We present the two patients with different clinical courses who carry DNM2 mutations in different parts of the gene.

Case report 1: A 6-year-old boy was born to healthy nonconsanguine parents. He showed marked generalized muscular hypotonia and muscle weakness after birth resulting in feeding difficulties. Motor development was severely retarded with unsupported siting since the age of 2 years and walking since the age of 3 years. Muscle strength is still continuously improving. Muscle biopsy showed centralized nuclei with type 1 fiber predominance. DNM2 gene analysis revealed de novo heterozygous mutation in exon 17: c.1856 C>T, p.Ser619Leu.

Case report 2: A 20-year-old boy was born to healthy nonconsanguine parents. Motor development was normal until the age of 2 years when muscle weakness became increasingly evident. The clinical course was slowly progressive with scoliosis since the age of 12 years and loss of ambulation at the age of 17 years. At the age of 20 years, the wheelchair bound patient suffered from acute cardiopulmonary arrest and died in a persistent vegetative state. Muscle biopsy showed centralized nuclei, atrophy of type 1 fibers predominance. DNM2 gene analysis revealed de novo heterozygous mutation in exon 8: c.1102G>A, p.Glu368Lys.

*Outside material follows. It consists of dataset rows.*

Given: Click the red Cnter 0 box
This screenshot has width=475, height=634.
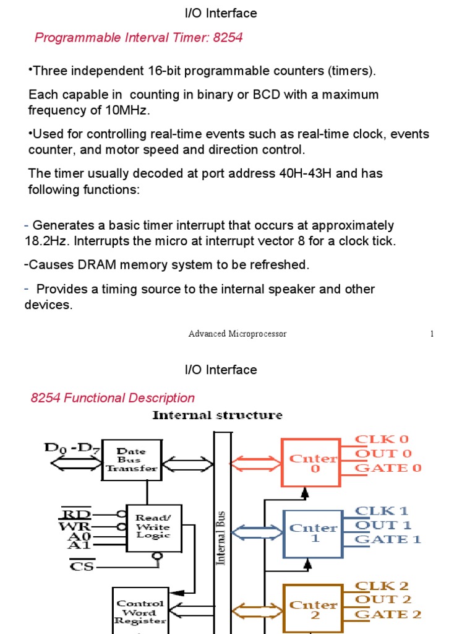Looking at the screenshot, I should click(310, 462).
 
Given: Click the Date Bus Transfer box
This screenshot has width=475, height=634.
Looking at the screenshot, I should click(132, 460).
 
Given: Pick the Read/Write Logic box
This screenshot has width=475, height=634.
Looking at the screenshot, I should click(153, 527).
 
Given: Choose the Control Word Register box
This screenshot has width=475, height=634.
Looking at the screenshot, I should click(140, 611).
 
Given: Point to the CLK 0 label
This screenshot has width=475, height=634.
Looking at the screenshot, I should click(382, 439).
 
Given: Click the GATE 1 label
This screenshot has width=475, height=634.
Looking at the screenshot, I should click(388, 539).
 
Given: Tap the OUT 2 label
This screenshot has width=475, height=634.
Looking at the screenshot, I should click(383, 599).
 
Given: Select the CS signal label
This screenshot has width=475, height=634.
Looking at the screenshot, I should click(82, 565).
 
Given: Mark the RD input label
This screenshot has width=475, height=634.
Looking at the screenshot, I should click(75, 514).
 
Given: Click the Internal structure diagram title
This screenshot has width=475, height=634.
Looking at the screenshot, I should click(217, 415).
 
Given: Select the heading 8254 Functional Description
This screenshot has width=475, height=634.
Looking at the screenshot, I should click(113, 398).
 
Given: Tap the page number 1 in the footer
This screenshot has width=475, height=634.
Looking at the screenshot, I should click(432, 334).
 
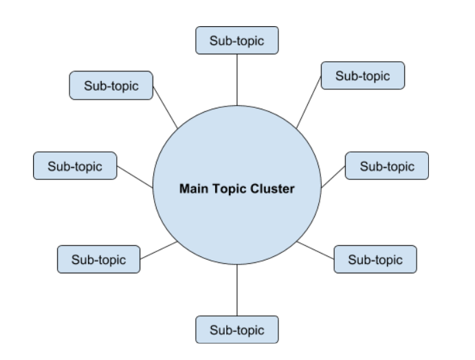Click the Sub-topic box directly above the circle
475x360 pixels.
237,41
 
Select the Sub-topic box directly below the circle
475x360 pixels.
237,328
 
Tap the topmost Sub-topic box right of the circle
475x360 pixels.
362,76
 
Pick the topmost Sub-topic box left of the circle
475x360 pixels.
111,86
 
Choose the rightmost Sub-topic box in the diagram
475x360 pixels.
387,166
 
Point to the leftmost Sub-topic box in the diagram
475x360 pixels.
75,166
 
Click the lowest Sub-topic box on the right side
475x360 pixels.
375,260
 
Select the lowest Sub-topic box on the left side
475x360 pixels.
99,260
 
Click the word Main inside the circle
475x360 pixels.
193,188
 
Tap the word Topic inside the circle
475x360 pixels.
228,188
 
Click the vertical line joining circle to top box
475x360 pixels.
237,79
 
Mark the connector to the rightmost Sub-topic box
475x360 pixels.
333,176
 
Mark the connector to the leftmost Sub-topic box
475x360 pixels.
135,176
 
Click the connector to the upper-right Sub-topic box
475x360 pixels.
309,101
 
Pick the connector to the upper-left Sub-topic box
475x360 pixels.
165,106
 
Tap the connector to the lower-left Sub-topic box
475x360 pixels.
159,250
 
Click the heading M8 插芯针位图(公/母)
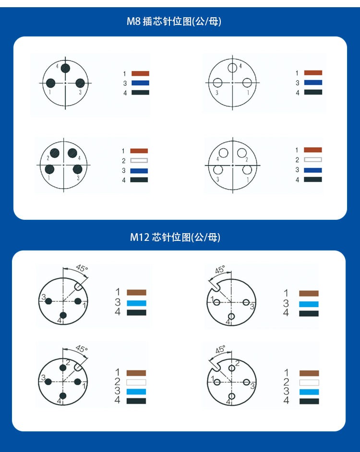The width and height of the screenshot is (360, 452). pos(174,21)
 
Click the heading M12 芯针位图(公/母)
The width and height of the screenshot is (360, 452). pos(175,237)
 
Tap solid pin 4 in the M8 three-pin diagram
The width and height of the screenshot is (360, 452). pos(65,68)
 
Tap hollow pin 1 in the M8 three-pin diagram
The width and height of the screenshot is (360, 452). pos(247,83)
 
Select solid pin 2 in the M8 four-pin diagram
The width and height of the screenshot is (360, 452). pos(55,153)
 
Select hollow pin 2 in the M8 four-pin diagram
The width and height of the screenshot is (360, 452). pos(242,153)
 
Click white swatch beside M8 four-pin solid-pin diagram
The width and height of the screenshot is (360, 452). pos(139,161)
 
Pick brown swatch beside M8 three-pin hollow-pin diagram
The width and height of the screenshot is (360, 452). pos(313,72)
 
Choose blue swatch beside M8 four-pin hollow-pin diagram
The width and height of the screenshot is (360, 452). pos(313,170)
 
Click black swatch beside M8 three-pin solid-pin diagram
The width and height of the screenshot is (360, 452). pos(141,93)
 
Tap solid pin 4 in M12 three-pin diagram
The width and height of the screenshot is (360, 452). pos(63,315)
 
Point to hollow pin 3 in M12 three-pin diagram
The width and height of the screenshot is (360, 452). pos(246,302)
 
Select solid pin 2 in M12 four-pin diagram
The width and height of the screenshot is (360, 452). pos(63,368)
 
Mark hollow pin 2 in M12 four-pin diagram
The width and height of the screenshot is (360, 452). pos(232,368)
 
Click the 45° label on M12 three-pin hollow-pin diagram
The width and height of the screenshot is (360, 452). pos(220,270)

Both case reports demonstrate the broad range of clinical manifestation of CM. Although case 1 shows the distinct features of the neonatal onset of a DNM2-related CM with continuously improving of muscle strength, the clinical course of the second case is rather classical. Exploration of gene databases resulted in a clear association between clinical courses and localization of the mutation within the DNM2 gene.